Au sein du refuge, ouvert en 2016 en Alsace, Jean-Luc sauve et accueille tout type d’animaux de la ferme, à l’aide de nombreux bénévoles.
« J’ai fait un bon tour de l’être humain dans cet endroit, j’y ai appris beaucoup de choses. Certaines personnes n’étaient pas du tout conscientisées ou végétariennes en venant ici, mais le fait d’être au contact d’animaux sauvés de la mort les retournait. Ils en ressortaient très sensibilisés ».
Aujourd’hui, en parallèle du refuge, Jean-Luc poursuit son engagement en rendant hommage aux animaux décédés qu’il trouve en pleine nature, au bord des routes. Une approche plus spirituelle et cathartique des bêtes.
« Il y a tellement d’animaux que l’on retrouve sur les bas-côtés. Pour moi, c’est une deuxième mort que de mourir d’indifférence, d’absence d’amour, de reconnaissance. C’est le mal de l’humanité ».
Jean-Luc Daub prend désormais le temps. De sentir, toujours redécouvrir cette nature qui l’entoure et l’a sauvé. En ce moment, une petite renarde attire particulièrement son attention.
« Elle a fait son poil d’hiver. C’est une beauté. Je lui parle, elle s’arrête, et je tente de la prendre en photo, même si elle n’aime pas vraiment ça. Alors je ne vais pas plus loin, je respecte son choix et profite des instants où je peux simplement l’observer.

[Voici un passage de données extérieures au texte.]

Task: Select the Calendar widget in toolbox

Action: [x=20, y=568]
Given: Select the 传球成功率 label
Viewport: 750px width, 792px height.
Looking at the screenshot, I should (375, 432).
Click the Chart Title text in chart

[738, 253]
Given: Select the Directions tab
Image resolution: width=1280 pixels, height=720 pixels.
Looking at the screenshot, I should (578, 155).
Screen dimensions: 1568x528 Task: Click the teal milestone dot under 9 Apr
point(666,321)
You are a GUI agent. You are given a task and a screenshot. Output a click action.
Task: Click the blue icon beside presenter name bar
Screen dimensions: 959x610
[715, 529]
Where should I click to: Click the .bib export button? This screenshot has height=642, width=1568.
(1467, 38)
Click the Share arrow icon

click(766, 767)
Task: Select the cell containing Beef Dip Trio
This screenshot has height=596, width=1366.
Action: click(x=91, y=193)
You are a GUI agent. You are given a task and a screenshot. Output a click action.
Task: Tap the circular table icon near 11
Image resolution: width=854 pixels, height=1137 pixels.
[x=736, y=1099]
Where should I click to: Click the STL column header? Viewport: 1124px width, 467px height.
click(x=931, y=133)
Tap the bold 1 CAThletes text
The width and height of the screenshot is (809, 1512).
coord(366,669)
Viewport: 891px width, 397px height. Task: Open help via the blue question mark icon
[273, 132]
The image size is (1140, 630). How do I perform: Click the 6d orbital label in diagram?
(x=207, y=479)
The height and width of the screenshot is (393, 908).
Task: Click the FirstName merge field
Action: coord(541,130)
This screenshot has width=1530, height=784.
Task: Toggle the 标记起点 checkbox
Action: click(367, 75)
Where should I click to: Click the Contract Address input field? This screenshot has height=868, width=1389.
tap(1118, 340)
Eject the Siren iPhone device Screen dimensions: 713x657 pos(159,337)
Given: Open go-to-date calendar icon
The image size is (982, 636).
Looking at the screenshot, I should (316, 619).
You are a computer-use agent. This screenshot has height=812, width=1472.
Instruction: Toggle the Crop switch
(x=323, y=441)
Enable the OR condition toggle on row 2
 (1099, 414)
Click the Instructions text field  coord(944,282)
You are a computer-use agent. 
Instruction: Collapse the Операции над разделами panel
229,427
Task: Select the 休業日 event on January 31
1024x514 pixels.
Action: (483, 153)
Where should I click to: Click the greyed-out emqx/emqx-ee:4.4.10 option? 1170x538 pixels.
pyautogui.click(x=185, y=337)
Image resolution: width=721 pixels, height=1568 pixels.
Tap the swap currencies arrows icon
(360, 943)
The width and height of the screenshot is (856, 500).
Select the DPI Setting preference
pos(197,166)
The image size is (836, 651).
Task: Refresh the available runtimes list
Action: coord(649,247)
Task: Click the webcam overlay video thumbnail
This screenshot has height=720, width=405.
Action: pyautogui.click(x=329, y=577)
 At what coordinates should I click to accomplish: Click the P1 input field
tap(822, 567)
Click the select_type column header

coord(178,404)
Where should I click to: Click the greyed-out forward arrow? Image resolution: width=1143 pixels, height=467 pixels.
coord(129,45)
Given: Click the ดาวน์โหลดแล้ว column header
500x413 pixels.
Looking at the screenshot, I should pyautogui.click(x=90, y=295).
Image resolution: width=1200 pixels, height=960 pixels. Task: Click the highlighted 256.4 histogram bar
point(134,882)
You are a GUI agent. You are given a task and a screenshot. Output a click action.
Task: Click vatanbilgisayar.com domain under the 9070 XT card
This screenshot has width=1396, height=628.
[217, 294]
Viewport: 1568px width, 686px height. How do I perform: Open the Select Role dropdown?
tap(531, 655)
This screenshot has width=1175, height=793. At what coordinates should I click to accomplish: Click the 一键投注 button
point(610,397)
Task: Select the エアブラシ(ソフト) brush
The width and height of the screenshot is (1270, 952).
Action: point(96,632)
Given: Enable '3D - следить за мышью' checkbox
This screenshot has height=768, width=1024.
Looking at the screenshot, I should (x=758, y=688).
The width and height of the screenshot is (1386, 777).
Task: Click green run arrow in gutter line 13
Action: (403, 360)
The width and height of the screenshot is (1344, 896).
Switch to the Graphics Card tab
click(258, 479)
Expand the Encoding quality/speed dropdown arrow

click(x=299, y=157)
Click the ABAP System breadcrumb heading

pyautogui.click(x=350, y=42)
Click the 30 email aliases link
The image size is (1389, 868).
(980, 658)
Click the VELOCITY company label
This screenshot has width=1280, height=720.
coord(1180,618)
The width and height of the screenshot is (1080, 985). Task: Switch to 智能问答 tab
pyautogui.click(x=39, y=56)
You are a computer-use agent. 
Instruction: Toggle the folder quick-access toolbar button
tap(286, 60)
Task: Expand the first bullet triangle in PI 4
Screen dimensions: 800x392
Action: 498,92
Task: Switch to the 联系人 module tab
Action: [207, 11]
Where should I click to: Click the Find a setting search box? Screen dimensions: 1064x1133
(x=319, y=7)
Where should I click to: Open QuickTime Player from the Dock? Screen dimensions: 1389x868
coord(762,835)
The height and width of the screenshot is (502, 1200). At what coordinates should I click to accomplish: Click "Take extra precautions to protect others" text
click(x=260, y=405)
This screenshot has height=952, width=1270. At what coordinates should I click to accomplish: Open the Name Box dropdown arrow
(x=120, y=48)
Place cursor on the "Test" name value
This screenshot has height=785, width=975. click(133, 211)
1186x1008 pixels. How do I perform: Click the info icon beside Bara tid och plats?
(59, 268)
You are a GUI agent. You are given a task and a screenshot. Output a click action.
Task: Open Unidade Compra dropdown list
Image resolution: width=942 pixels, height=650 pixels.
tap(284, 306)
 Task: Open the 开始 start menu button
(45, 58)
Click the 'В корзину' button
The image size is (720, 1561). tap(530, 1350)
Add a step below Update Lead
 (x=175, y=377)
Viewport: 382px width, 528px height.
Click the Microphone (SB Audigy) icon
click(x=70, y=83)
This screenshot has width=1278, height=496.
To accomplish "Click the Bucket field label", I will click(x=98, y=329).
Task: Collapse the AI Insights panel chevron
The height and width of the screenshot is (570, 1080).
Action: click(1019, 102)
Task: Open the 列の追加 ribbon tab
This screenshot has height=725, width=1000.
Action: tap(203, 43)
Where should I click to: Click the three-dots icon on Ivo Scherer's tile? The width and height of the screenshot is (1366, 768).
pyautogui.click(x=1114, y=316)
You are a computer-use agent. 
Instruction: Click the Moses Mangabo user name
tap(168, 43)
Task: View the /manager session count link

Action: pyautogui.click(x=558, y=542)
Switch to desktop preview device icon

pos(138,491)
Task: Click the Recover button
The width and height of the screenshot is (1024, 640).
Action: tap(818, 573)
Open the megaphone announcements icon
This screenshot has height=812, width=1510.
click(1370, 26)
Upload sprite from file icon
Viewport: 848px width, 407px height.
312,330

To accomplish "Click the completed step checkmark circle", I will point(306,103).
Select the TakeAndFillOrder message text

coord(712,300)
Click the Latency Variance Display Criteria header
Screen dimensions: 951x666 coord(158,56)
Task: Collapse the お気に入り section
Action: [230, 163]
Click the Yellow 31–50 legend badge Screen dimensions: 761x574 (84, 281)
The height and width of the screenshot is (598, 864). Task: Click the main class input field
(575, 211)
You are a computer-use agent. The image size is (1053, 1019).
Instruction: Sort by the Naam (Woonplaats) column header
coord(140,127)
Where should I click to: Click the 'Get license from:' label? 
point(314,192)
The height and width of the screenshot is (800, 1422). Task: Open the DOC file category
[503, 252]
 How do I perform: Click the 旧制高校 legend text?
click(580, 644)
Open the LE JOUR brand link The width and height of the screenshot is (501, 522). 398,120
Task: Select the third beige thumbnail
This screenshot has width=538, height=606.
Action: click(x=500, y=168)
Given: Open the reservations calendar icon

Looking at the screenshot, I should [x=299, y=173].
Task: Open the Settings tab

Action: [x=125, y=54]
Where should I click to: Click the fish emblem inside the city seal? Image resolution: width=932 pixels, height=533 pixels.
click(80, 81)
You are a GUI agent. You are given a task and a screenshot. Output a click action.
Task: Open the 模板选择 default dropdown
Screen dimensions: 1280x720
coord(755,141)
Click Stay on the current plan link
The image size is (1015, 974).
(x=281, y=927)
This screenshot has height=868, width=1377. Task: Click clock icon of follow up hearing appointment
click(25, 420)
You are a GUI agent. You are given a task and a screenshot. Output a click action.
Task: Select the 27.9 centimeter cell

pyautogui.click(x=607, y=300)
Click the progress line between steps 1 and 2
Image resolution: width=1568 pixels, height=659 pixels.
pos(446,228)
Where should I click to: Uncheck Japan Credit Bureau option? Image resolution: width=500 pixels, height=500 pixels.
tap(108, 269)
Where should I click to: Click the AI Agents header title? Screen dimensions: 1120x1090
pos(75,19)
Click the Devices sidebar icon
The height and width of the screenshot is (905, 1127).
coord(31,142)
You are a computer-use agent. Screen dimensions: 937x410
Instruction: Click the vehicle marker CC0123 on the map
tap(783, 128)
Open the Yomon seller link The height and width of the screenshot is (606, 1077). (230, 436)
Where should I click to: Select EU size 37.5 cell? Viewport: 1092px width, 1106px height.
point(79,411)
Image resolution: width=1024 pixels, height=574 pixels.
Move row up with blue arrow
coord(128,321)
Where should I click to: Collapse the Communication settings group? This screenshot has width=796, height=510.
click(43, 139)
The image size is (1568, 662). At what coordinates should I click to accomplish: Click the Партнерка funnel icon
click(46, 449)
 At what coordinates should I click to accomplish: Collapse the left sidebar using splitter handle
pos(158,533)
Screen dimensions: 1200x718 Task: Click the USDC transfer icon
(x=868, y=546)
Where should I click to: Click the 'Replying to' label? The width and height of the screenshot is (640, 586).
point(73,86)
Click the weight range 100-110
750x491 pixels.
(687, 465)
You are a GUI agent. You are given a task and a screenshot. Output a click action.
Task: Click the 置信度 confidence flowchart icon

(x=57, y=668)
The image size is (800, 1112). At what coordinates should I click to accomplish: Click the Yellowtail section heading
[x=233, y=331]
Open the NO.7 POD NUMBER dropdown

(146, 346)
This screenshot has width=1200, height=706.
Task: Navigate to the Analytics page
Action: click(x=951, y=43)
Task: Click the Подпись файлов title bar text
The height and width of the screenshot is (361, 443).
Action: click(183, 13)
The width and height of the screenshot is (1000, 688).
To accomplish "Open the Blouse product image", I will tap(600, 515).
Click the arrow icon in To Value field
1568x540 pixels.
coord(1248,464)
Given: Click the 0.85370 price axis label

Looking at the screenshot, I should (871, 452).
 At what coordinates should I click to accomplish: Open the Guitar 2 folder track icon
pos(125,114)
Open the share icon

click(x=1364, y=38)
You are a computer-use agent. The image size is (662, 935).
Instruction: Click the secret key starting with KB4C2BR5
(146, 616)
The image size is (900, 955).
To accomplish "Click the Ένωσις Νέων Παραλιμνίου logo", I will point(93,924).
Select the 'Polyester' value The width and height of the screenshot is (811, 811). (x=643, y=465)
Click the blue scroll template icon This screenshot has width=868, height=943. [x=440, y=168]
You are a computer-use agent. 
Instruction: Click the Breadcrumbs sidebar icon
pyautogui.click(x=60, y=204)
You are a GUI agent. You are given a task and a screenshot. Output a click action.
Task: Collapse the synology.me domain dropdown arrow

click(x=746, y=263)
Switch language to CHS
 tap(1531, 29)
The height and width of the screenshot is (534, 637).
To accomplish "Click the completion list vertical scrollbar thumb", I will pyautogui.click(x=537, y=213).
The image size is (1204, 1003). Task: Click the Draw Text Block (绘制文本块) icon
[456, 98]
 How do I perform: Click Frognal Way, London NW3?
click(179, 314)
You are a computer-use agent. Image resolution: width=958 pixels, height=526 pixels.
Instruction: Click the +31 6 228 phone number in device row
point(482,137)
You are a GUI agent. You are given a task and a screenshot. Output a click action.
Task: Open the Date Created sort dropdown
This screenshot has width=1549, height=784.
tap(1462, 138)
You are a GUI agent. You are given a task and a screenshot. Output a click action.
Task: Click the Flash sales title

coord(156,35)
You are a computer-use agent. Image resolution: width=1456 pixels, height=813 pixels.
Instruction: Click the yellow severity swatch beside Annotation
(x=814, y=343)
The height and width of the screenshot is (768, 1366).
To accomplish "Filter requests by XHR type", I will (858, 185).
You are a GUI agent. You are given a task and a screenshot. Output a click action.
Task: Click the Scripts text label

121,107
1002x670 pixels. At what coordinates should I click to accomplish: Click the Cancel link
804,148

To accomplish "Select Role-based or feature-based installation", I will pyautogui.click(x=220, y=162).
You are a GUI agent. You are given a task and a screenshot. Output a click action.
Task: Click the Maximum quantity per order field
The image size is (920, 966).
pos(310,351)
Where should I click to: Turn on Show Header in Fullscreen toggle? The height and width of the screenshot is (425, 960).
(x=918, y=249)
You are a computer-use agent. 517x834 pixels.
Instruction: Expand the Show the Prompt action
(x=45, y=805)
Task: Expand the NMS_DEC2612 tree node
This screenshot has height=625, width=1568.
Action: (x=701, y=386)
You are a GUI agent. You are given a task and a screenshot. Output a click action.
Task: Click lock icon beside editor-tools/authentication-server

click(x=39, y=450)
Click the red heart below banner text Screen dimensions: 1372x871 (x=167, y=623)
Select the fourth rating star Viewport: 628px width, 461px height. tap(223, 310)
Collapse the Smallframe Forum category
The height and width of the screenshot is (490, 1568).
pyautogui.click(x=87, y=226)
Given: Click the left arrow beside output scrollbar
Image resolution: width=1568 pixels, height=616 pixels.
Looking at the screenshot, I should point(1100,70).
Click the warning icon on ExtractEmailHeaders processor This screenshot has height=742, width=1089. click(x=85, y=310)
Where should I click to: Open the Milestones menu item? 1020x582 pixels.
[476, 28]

Ce sont des moments magiques », confie Jean-Luc Daub à La Relève et la Peste.
« Aujourd’hui, la continuité de ma reconstruction passe par le fait de recommencer à écrire, à faire des conférences, parce que je sais que je suis écouté, dorénavant, et que l’on peut faire passer beaucoup de messages à travers les animaux », conclut Jean-Luc Daub.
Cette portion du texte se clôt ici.